The Hidden Beliefs
and Coded Politics
of William Shakespeare
By Clare Asquith
PublicAffairs, 348 pp. $26.95
Few masterpieces contain as many chestnuts as Hamlet. Take this one: "The play's the thing/ Wherein I'll catch the conscience of the King." With these words, Prince Hamlet welcomes a theatrical troupe whose performance will unmask adultery and regicide in the Danish court.
Aphorisms wither faster than cut flowers, but sometimes old saws reveal new truths. Long before these lines became shopworn, they hinted at Shakespeare's modus operandi: In Shadowplay , Clare Asquith argues that the bard was using the theater of his day just as Hamlet did -- to send dangerous, skillfully encoded messages to his audience and his monarch. Hence, she writes, "it took not only intellectual brilliance but exceptional courage and constancy" to create and perform the greatest plays ever written.
Asquith is surfing an intriguing new wave of research: Shakespeare, it goes, was a closet Catholic at a time when the Church was banned. And far from presiding over the Golden Age, Queen Elizabeth I was running a police state, marked by raids, seizures, imprisonment and grisly executions, where informants snitched on private citizens. The court of her successor, James I, was worse.
Shakespeare's plays, Asquith suggests, encouraged patience and perseverance among the beleaguered Catholics and urged England's rulers to curtail the frequent crackdowns and persecutions.
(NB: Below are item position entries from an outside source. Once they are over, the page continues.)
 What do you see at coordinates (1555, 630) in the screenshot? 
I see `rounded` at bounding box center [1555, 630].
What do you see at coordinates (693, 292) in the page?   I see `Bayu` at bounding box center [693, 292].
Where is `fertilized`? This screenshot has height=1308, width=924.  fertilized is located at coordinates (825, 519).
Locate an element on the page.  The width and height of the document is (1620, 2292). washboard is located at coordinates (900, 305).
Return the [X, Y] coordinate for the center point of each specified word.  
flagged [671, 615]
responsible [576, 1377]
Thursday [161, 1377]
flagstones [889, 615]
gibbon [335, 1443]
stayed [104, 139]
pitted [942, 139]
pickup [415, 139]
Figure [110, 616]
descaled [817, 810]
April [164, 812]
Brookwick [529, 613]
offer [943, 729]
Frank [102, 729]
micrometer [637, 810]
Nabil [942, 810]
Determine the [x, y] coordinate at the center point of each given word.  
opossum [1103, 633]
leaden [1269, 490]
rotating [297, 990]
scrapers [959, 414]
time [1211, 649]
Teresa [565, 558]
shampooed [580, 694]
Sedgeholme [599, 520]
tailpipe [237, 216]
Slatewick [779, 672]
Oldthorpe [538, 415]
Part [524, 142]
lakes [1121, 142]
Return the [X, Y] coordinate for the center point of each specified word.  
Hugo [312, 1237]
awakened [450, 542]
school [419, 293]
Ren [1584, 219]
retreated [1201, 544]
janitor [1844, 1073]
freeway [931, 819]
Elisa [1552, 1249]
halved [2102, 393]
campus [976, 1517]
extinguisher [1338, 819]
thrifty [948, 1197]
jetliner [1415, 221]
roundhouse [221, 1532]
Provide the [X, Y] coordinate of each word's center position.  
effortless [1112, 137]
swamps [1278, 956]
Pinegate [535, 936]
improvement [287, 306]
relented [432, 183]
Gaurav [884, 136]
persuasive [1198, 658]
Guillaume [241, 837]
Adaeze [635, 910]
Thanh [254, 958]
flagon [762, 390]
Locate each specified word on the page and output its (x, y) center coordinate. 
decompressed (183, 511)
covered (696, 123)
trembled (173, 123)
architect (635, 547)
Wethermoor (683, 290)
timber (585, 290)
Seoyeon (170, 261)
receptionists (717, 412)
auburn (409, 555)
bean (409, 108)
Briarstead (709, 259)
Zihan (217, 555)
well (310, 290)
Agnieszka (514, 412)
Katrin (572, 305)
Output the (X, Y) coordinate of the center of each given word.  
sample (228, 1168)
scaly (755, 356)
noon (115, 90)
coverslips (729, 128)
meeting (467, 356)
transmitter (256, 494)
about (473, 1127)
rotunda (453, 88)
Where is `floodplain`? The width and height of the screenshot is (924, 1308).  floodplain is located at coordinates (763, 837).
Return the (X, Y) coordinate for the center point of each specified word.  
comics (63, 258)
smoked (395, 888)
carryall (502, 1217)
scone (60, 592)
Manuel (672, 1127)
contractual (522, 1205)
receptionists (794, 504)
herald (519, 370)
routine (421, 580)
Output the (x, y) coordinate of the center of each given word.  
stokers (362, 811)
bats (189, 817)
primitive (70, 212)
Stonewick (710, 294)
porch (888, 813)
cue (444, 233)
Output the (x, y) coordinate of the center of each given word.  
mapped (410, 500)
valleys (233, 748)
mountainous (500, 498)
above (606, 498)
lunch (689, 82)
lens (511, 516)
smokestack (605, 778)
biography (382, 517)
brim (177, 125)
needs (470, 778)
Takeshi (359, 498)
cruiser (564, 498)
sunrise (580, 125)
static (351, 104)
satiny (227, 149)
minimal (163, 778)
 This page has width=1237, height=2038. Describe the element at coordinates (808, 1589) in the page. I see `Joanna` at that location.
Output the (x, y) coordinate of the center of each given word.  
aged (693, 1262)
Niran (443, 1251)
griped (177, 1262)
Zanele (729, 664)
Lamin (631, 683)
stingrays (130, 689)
What we do know: Shakespeare's Stratford was a center of religious resistance to the "new religion"; his father left a written testament of his enduring Catholic faith; Shakespeare's daughter, Susannah, was a "recusant," charged with refusing to attend Protestant services. The Ardens, Shakespeare's mother's family, were staunch Catholics whose chieftain, Edward Arden, was executed for his beliefs in 1583 by the usual method (he was dragged on a hurdle behind horses, then hanged, cut down alive, disemboweled and castrated before his heart was cut out).